> Records for the exercise
►

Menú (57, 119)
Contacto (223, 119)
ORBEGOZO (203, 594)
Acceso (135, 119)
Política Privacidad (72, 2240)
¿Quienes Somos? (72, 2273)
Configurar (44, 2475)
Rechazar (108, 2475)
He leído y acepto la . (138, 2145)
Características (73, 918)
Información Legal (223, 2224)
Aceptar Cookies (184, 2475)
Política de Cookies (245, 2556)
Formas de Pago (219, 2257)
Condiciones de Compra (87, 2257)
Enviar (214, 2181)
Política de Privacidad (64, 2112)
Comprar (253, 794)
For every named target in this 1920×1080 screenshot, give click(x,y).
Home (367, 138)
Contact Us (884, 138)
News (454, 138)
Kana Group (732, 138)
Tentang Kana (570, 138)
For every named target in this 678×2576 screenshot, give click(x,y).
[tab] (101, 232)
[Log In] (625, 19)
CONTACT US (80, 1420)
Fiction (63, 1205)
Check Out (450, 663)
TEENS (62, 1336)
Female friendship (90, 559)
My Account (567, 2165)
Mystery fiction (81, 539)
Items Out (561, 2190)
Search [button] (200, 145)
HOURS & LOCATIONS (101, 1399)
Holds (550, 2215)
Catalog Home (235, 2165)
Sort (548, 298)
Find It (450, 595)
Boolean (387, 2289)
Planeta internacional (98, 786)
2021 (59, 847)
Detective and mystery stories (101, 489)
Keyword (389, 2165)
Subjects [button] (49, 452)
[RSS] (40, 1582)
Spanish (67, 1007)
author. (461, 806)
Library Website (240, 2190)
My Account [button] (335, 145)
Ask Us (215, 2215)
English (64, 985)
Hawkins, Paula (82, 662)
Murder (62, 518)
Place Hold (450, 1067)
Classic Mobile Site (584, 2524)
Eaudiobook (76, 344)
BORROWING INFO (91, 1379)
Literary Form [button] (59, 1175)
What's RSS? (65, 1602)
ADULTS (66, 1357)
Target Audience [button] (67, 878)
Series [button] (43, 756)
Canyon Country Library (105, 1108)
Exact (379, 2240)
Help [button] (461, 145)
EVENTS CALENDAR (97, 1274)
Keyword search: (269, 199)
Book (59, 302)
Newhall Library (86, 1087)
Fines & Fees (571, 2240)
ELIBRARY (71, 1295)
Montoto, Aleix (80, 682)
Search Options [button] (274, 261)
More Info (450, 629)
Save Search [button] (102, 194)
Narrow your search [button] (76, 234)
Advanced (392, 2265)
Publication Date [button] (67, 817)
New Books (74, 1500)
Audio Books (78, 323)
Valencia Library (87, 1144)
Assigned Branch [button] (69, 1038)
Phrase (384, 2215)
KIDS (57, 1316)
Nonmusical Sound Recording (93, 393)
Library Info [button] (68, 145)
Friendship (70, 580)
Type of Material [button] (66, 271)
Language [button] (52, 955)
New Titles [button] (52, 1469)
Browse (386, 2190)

◄

> Exercise
Reproduce the data in its entirety. Keep every character unchanged.

> Result
Menú (57, 119)
Contacto (223, 119)
ORBEGOZO (203, 594)
Acceso (135, 119)
Política Privacidad (72, 2240)
¿Quienes Somos? (72, 2273)
Configurar (44, 2475)
Rechazar (108, 2475)
He leído y acepto la . (138, 2145)
Características (73, 918)
Información Legal (223, 2224)
Aceptar Cookies (184, 2475)
Política de Cookies (245, 2556)
Formas de Pago (219, 2257)
Condiciones de Compra (87, 2257)
Enviar (214, 2181)
Política de Privacidad (64, 2112)
Comprar (253, 794)
For every named target in this 1920×1080 screenshot, give click(x,y).
Home (367, 138)
Contact Us (884, 138)
News (454, 138)
Kana Group (732, 138)
Tentang Kana (570, 138)
For every named target in this 678×2576 screenshot, give click(x,y).
[tab] (101, 232)
[Log In] (625, 19)
CONTACT US (80, 1420)
Fiction (63, 1205)
Check Out (450, 663)
TEENS (62, 1336)
Female friendship (90, 559)
My Account (567, 2165)
Mystery fiction (81, 539)
Items Out (561, 2190)
Search [button] (200, 145)
HOURS & LOCATIONS (101, 1399)
Holds (550, 2215)
Catalog Home (235, 2165)
Sort (548, 298)
Find It (450, 595)
Boolean (387, 2289)
Planeta internacional (98, 786)
2021 (59, 847)
Detective and mystery stories (101, 489)
Keyword (389, 2165)
Subjects [button] (49, 452)
[RSS] (40, 1582)
Spanish (67, 1007)
author. (461, 806)
Library Website (240, 2190)
My Account [button] (335, 145)
Ask Us (215, 2215)
English (64, 985)
Hawkins, Paula (82, 662)
Murder (62, 518)
Place Hold (450, 1067)
Classic Mobile Site (584, 2524)
Eaudiobook (76, 344)
BORROWING INFO (91, 1379)
Literary Form [button] (59, 1175)
What's RSS? (65, 1602)
ADULTS (66, 1357)
Target Audience [button] (67, 878)
Series [button] (43, 756)
Canyon Country Library (105, 1108)
Exact (379, 2240)
Help [button] (461, 145)
EVENTS CALENDAR (97, 1274)
Keyword search: (269, 199)
Book (59, 302)
Newhall Library (86, 1087)
Fines & Fees (571, 2240)
ELIBRARY (71, 1295)
Montoto, Aleix (80, 682)
Search Options [button] (274, 261)
More Info (450, 629)
Save Search [button] (102, 194)
Narrow your search [button] (76, 234)
Advanced (392, 2265)
Publication Date [button] (67, 817)
New Books (74, 1500)
Audio Books (78, 323)
Valencia Library (87, 1144)
Assigned Branch [button] (69, 1038)
Phrase (384, 2215)
KIDS (57, 1316)
Nonmusical Sound Recording (93, 393)
Library Info [button] (68, 145)
Friendship (70, 580)
Type of Material [button] (66, 271)
Language [button] (52, 955)
New Titles [button] (52, 1469)
Browse (386, 2190)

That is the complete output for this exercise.